- Цитируемый текст:
Тот, кто уничтожил страх Максим Трудолюбов — о том, что сделал и чего не мог сделать Михаил Горбачев
СССР просуществовал достаточно долго, чтобы разорвать живую связь между досоветским прошлым и ныне живущими поколениями. Это сделало возвращение к прежней России, восстановление хоть какой-то части наследия поздней империи — с ее нарождавшимися низовыми структурами и начавшейся экономической модернизацией — невозможным. Но СССР просуществовал недостаточно долго, чтобы дать последнему советскому реформатору Михаилу Горбачеву возможность выработать функционирующую модель нового общества. И все же всей своей биографией, отношением к людям, поведением Горбачев доказал, что в России можно жить без страха. Именно это считает главной заслугой Горбачева редактор рубрики «Идеи» Максим Трудолюбов.
«Ленин и теперь живее всех живых. Наше знанье — сила и оружие», — наш учитель литературы кричал, когда читал Маяковского; кричал, когда выгонял кого-то из класса. Директор школы не кричала, она выдавливала из себя слова шепотом: «Ты вообще знаешь, какой сегодня день?» Я молчал, потому что не знал. Но она-то знала. Она была уверена, что раскрыла заговор, и требовала от меня назвать сообщников. «Сегодня 21 апреля! Ты нарисовал этот знак на стене на следующий день после дня рождения Гитлера и накануне дня рождения Ленина». Другие учителя делали страшные глаза и смотрели на меня как на обреченного. Знак был — пацифик, который я мелом нарисовал на стене школьной лестничной площадки. Сообщников у меня не было. Кроме Михаила Сергеевича Горбачева, который за два года до того пошел на переговоры с США о сокращении ядерных вооружений, призывал к новому тысячелетию добиться безъядерного мира и не переставал говорить об этом в последующие годы.
Я о тех переговорах тогда слышал только смутно и с моей ситуацией никак не связывал. Ясно было, что за моим выступлением последует кара — самая ужасная из возможных. Но на дворе апрель, ждать выпускного было недолго — а через год не стало и самого СССР. Власть и ее атрибуты у школьного начальства еще имелись, но те, кем они привыкли распоряжаться, больше не обращали на власть внимания. В десятках тысяч других таких же школ, на заводах и фабриках, в институтах и университетах, в исполкомах и обкомах начальники, большие и маленькие, становились ненужными и смешными.
Репрессивный начальственный рефлекс превратился в свою противоположность: он больше не подавлял волю подчиненных, подопечных и учеников, а только укреплял чувство собственного достоинства в тех, кого тогдашние наследники большевиков привычно пытались сломать и унизить. Ключевой механизм управления советской системой — расчеловечивание — перестал действовать. Перестал для тех, кто больше не признавал его или, по молодости, просто не знал всего его потенциала (который снова известен нам сегодня).
Это был до смешного короткий просвет. В тот момент можно было выбирать — бояться или не бояться. Не важно, входило это в планы Горбачева или нет, но он десакрализировал власть. За одну возможность без страха смотреть в лицо растерянным властителям, осознающим свое бессилие и убожество, стоит быть благодарным Горбачеву.

[Записи данных]
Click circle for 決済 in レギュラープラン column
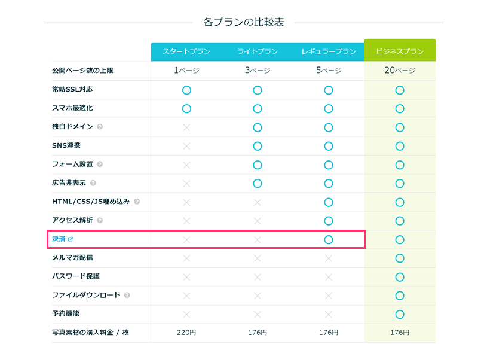The height and width of the screenshot is (344, 478). point(329,239)
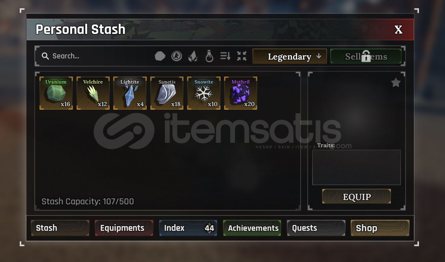Switch to the Equipments tab
This screenshot has width=445, height=262.
[x=124, y=228]
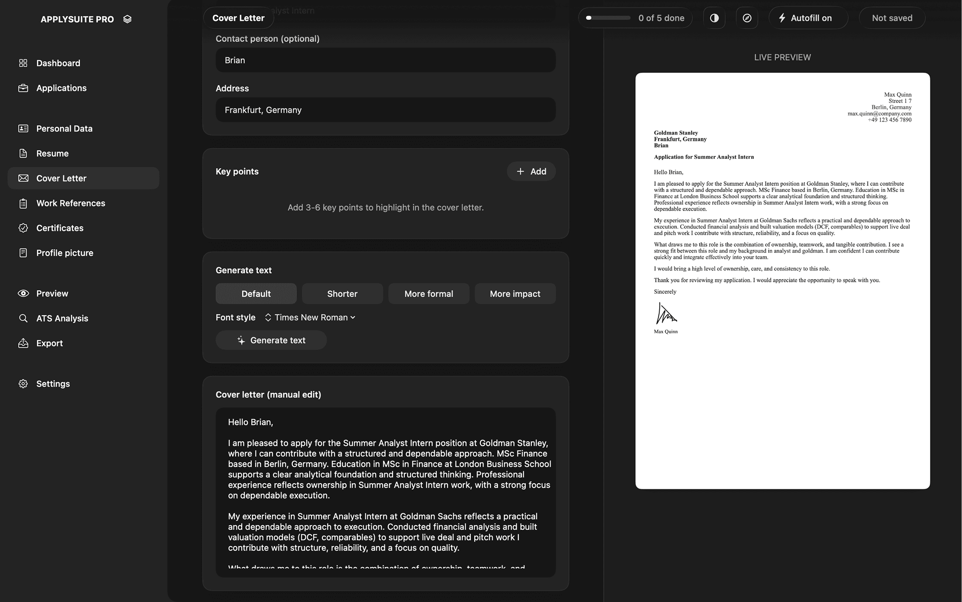Click the ApplySuite Pro layers logo icon

[x=127, y=19]
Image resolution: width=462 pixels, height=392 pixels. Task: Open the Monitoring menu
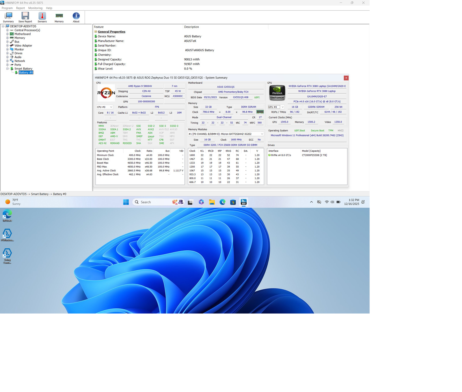(35, 8)
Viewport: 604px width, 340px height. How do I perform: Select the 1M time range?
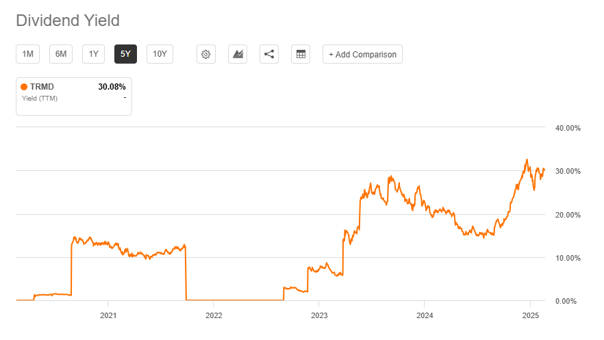[27, 54]
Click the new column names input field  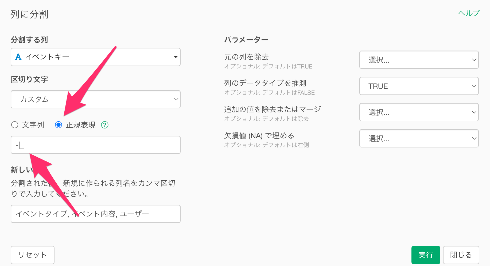(95, 214)
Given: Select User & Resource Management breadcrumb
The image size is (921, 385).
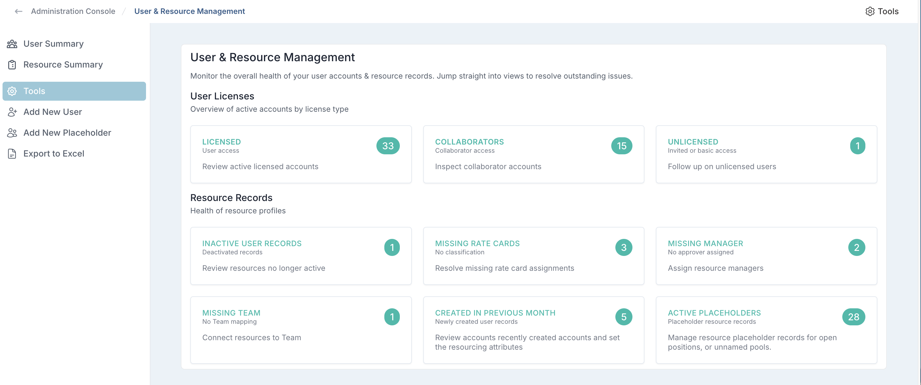Looking at the screenshot, I should coord(189,11).
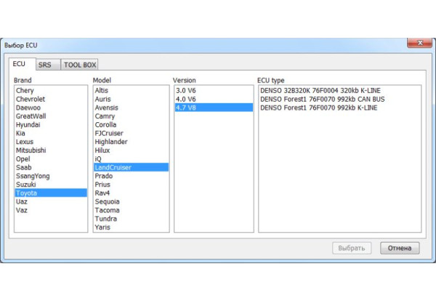Choose Chery in the Brand list
This screenshot has height=301, width=436.
pyautogui.click(x=25, y=90)
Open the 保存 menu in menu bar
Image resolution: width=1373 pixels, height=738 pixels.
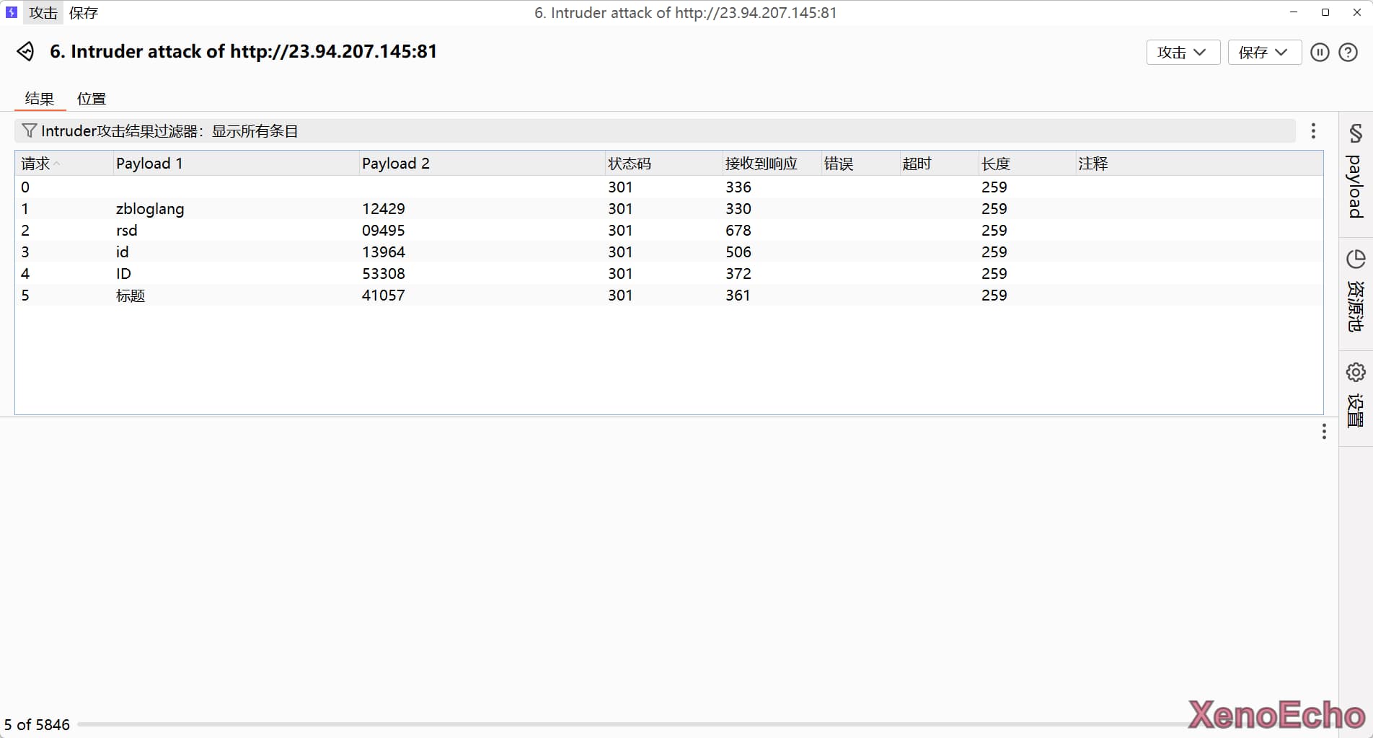point(84,13)
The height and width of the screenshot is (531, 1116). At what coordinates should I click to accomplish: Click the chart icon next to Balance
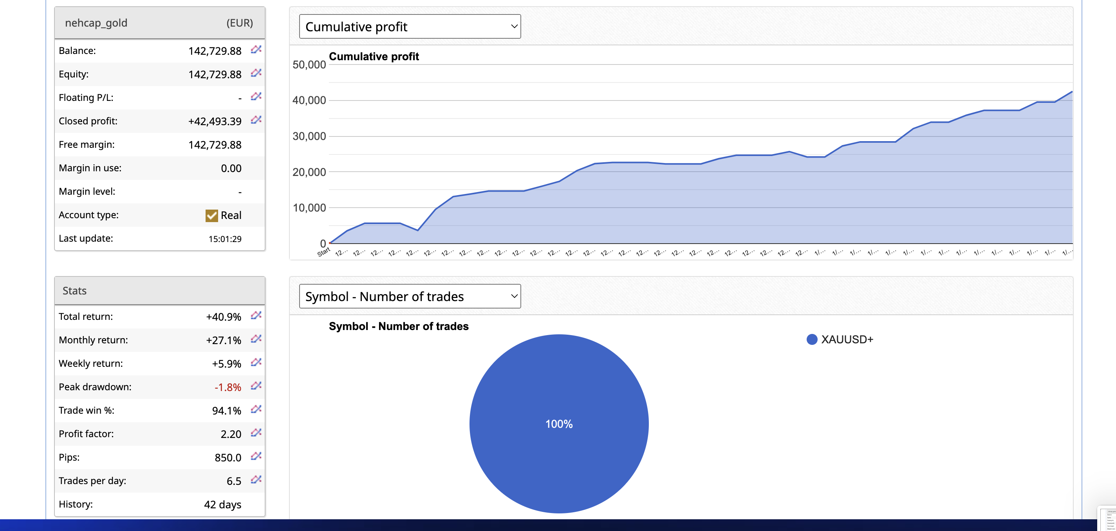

- Задания для выполнения:
• a. Изложите текст о Горбачеве в двух предложениях.
• b. Продолжите текст о Горбачеве, начав сразу после его последнего предложения.

- Ответы к заданиям:
• a. По мнению Максима Трудолюбова, СССР просуществовал слишком долго, чтобы можно было вернуться к досоветской России, но слишком недолго, чтобы Горбачев успел выработать функционирующую модель нового общества, и все же Горбачев доказал, что в России можно жить без страха, и в этом его главная заслуга. Школьная история с пацификом, нарисованным мелом на стене, показывает, как в последние годы СССР начальники становились ненужными и смешными, расчеловечивание перестало действовать, а Горбачев, входило это в его планы или нет, десакрализировал власть.

• b.
Боялись тогда другие — те, кто привык манипулировать страхами и угрозами. Их сотрудники рангом ниже, управляющие сегодня Россией, не простили Горбачеву нескольких лет унижения. Они говорят о его «слабости», но, по существу, вменяют ему в вину слабость собственную, невозможность добиваться чего-либо без насилия и принуждения.
«Величайшими преступниками в нашей истории были те слабаки, кто бросил власть на пол, — Николай II и Михаил Горбачев, кто позволил, чтобы затем эту власть подобрали истерики и безумцы, — пересказывал в статье для Newsweek британский журналист Бен Джуда разговор, состоявшийся весной 2012 года и переданный ему неназванным приближенным Путина. — Те царедворцы, которые присутствовали при разговоре, утверждают, что президент пообещал никогда так не поступать».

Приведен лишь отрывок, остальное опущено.